Et si vous saviez celui qu’elle a choisi !…

— Je l’aimais, s’écria la Giralda, les yeux brillants de souvenirs, pendant que ses joues pâles se colorèrent un instant ; oui, je l’aimais, et ce fut mon premier, ce fut mon seul amour ! Il était du sang de mes ancêtres, de celui de mon père, du sang qui coule dans mes veines…

— Eh ! mon Dieu ! oui, dit la mère en soupirant, un Maure qui était riche !… mais, à quoi bon… elle ne voulut rien accepter de lui… rien !…

— Que la guitare sur laquelle je répétais ses chants arabes, et le miroir où il me trouvait si belle !

— Et, ce que vous ne croirez jamais, seigneur cavalier, s’écria la mère avec indignation, il voulait absolument la retirer du théâtre !…

— Oui… oui, dit tristement la Giralda ; j’aurais peut-être dû l’écouter ! Mais une fois, voyez-vous, qu’on a goûté de ces douceurs qui ne ressemblent à aucune autre, de cet enivrement de la scène, de ce frémissement qu’on fait naître, de ce bonheur de tenir une foule attentive et comme suspendue à ses lèvres ; quand on l’a entendue, ardente et passionnée, éclater tout à coup en cris de joie et d’admiration ; quand on est venu soi-même, à l’éclat des flambeaux, aux trépignements de la multitude, recueillir leurs bravos et leur moisson de fleurs… il n’y a plus moyen d’oublier de pareilles émotions, elles deviennent un besoin, un délire ; il faut vivre dans cette vie ou mourir !

Et la Giralda était presque redevenue belle ; sa voix sonore et accentuée s’élevait à mesure qu’elle parlait ; la couverture de laine qui la drapait à moitié laissait à ses gestes leur énergie et leur noblesse : ses yeux avaient retrouvé leur expression et lançaient des éclairs !…

Tout à coup elle s’arrêta… regarda les murs dépouillés de cette mansarde, le grabat sur lequel elle gisait étendue… Puis, ne pouvant supporter le contraste du souvenir et de la réalité, elle cacha sa tête dans ses deux mains et se prit à pleurer.


XVI.

sous les toits (Suite).

En voyant les larmes de sa fille, la vieille Urraca ne put y tenir, et se mit à sangloter ; il n’y a pas de nature plus apte à la sensibilité que celle des mères de théâtre.

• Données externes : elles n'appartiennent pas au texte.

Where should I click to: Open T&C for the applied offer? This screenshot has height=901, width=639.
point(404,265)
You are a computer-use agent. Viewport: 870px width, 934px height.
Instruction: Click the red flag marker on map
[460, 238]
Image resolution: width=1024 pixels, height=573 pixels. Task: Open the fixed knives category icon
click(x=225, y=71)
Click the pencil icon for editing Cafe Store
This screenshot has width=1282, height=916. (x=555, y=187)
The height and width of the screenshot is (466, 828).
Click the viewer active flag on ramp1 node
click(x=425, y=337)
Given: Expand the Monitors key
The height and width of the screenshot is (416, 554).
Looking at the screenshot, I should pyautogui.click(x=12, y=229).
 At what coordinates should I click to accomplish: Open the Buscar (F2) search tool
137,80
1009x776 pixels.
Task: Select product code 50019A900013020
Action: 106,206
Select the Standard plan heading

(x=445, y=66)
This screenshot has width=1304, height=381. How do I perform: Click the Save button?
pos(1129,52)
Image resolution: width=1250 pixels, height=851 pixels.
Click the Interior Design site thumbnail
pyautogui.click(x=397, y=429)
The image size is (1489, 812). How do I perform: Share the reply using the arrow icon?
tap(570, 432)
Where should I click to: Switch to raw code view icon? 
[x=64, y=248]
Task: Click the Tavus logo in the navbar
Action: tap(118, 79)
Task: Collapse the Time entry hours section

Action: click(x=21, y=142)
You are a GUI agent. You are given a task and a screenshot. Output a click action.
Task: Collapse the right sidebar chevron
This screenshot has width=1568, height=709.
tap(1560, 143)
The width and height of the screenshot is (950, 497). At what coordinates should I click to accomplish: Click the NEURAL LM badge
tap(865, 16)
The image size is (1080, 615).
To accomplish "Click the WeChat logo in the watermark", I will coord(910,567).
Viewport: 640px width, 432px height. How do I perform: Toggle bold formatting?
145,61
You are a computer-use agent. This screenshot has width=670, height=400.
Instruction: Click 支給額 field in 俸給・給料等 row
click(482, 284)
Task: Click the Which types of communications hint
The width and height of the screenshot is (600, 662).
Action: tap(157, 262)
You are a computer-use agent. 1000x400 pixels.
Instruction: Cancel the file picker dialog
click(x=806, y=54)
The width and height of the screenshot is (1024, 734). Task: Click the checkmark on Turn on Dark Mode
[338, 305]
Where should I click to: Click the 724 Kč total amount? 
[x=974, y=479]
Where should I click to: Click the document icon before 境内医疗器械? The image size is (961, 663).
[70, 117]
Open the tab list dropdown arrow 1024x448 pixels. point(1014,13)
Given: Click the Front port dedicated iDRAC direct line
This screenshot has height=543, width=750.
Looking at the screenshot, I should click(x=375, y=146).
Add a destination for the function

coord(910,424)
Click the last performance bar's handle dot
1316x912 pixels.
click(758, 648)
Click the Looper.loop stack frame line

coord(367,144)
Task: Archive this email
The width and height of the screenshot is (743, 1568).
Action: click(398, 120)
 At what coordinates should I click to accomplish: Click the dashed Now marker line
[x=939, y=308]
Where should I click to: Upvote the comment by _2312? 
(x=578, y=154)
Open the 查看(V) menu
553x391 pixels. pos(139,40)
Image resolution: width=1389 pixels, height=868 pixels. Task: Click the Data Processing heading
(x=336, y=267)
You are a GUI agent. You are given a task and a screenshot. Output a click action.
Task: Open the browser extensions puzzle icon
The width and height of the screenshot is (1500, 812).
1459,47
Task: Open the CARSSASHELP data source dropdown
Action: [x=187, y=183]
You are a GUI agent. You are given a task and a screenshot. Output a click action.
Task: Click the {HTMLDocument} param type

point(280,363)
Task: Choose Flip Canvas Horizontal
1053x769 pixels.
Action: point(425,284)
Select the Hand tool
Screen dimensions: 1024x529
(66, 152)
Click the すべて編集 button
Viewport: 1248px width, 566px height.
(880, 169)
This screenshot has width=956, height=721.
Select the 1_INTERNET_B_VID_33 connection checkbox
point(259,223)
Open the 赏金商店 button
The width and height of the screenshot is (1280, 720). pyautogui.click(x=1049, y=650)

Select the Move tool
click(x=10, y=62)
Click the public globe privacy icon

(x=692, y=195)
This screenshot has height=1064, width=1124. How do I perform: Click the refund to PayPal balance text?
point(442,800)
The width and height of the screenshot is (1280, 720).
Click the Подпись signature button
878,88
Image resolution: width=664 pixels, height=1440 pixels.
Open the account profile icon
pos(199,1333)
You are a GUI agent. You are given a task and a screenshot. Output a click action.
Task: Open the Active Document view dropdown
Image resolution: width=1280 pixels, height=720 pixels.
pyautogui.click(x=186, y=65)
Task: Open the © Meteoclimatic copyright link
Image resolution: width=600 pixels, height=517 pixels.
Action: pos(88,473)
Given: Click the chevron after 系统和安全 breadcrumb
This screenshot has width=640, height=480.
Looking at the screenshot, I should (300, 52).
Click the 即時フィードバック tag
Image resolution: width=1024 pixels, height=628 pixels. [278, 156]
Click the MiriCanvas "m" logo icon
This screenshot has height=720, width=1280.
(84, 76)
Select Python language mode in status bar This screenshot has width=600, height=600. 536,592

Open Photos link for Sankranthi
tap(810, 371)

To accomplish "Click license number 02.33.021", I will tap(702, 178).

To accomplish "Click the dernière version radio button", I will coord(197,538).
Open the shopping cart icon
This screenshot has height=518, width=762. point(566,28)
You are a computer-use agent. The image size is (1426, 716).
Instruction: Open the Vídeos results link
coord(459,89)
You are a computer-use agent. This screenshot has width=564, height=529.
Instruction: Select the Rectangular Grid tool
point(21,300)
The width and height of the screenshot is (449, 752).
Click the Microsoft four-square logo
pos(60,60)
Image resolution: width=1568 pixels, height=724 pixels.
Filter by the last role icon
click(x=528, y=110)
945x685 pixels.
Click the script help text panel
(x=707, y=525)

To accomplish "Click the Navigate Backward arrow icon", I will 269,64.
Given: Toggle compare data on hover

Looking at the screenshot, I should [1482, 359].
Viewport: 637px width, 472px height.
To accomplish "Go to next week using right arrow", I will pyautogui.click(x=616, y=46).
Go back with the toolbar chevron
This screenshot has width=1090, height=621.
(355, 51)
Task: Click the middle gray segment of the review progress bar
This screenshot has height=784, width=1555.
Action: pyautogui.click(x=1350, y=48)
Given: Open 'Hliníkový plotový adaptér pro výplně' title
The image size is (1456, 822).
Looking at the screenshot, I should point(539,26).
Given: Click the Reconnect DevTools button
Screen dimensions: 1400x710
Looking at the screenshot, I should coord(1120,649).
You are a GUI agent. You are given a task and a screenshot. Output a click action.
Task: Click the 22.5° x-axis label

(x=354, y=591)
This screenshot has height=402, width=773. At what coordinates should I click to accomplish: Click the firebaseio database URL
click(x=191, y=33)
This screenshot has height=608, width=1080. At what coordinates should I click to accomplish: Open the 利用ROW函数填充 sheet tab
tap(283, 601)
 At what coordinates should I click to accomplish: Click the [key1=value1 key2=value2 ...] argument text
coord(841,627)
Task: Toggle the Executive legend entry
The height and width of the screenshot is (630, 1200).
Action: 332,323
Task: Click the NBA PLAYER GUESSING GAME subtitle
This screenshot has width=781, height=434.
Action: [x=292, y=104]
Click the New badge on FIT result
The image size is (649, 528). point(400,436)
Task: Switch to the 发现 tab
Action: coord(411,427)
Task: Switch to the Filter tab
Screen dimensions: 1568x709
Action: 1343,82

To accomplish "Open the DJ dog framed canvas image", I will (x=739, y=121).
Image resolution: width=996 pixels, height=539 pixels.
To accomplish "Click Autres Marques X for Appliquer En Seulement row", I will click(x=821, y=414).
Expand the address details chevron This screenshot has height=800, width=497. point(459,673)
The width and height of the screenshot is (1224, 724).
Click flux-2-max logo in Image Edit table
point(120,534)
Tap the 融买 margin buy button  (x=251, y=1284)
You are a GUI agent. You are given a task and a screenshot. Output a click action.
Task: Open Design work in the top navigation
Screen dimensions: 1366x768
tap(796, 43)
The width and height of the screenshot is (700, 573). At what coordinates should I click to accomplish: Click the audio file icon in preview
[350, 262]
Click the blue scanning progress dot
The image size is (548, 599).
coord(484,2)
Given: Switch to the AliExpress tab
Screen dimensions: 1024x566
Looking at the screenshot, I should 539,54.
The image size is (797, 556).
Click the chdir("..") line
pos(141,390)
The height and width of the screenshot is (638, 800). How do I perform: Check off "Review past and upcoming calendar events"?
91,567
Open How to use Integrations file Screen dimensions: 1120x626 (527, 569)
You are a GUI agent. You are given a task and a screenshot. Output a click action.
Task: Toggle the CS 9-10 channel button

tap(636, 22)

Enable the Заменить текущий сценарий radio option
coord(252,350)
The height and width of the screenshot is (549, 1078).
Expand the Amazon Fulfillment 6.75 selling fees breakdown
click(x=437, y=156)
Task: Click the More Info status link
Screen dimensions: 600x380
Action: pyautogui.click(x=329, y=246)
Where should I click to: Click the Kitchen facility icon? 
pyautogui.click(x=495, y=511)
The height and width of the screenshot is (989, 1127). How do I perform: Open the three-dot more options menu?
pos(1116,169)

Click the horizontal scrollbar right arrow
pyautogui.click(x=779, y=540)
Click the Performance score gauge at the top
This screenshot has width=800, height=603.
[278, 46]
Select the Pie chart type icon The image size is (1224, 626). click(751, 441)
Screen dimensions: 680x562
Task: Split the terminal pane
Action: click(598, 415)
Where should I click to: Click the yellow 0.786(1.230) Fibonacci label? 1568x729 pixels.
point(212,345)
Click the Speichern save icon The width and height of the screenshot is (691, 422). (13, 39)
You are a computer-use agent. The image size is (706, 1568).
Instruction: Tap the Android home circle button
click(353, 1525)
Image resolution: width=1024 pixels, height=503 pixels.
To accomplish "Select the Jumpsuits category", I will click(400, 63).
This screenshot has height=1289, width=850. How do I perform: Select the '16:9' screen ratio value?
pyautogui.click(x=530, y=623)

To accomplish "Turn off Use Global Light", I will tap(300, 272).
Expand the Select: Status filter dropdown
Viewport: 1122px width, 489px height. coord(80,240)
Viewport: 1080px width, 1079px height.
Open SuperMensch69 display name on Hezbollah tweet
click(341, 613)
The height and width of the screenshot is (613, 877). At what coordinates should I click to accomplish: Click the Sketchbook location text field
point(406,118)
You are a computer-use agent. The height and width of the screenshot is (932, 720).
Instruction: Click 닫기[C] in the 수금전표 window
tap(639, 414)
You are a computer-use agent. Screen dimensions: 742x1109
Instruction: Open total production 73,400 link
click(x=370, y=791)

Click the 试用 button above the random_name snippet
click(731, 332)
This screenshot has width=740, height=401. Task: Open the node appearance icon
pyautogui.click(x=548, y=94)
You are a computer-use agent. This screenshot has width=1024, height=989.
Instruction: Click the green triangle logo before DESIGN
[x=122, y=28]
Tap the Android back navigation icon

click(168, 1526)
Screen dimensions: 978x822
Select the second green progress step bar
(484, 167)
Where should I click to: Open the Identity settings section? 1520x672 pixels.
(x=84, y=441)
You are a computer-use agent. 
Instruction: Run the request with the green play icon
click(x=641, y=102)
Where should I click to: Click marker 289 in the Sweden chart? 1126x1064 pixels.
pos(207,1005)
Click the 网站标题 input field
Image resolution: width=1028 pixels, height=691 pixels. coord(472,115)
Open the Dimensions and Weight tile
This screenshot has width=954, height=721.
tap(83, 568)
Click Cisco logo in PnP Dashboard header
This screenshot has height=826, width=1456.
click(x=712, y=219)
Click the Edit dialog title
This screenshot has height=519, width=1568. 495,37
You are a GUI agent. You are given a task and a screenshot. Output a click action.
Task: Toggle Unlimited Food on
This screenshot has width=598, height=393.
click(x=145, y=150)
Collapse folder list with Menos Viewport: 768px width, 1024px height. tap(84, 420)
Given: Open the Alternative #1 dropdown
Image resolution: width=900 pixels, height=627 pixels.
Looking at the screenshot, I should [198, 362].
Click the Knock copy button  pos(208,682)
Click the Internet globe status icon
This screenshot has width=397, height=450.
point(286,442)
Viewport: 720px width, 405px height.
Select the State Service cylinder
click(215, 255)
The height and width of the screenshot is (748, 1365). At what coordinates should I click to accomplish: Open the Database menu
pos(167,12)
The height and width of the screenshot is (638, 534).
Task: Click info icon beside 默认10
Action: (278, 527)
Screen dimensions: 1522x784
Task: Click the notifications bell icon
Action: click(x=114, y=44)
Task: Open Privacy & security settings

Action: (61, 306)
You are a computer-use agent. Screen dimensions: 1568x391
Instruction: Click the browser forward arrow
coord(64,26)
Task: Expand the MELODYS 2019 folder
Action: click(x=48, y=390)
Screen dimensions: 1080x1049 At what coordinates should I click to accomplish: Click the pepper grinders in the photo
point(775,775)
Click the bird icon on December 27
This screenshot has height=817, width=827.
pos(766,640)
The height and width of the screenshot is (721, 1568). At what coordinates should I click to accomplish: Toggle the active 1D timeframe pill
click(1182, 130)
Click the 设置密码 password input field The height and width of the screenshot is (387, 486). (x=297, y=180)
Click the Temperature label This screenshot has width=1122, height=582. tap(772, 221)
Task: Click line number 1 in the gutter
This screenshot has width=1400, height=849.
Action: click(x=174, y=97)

— Oui, mon enfant, c’était une belle passe que la nôtre, et si tu avais toujours suivi mes avis… nous serions maintenant dans une autre position…

— Eh ! ce n’est point la richesse que je regrette, mais mon talent, ma beauté et ma jeunesse. Ah ! si le ciel pouvait me les rendre, combien j’en ferais un meilleur usage !

— Tu suivrais mes conseils, tu songerais à l’avenir ! Mais sa fille, sans l’écouter, poursuivit avec chaleur :

— Je ne perdrais pas un temps si précieux dans d’inutiles amours, dans de vaines intrigues, dans des rivalités de coulisses.

— Quand on vous attaque cependant, s’écria la mère, il faut bien se défendre, et si je n’avais pas été là… Imaginez-vous que pendant que Giralda faisait de beaux sentiments, arrivait à Séville une débutante, la petite Lazarilla. Vous en avez entendu parler ?

— Non, madame, reprit gravement Piquillo.

— C’était moins que rien, seigneur cavalier ! s’écria la vieille avec une volubilité toujours croissante ; de l’audace et de l’aplomb, mais c’est tout ! pas le moindre talent ! et voilà celle à qui on voulait faire une réputation ! Tout ça, vous comprenez bien, était un coup monté contre nous ; on nous en voulait, parce que nous étions plus jeune, plus jolie, et que nous étions adorée du public… du vrai public !

C’était le chef de musique, Esteban Andrenio, qui avait organisé cette cabale pour se venger de nos refus. Mais il s’agissait d’un rôle nouveau, d’un rôle superbe où il y avait du chant et de la danse, trois ou quatre costumes différents, sans compter les paroles ! enfin, seigneur cavalier, un rôle à effet, de ces rôles qui vous placent, et qu’on paierait de tout ce qu’on a, si on entendait ses intérêts !…

Eh bien ! ce rôle que toutes ces dames se disputaient, Lazarilla allait l’emporter…

On allait le lui donner, si nous n’avions pas mis de notre parti un des gentilshommes de la chambre, alors surintendant du théâtre… un grand seigneur !

— Oh ! s’écria la Giralda en fermant les poings avec colère, je me le reprocherai toujours !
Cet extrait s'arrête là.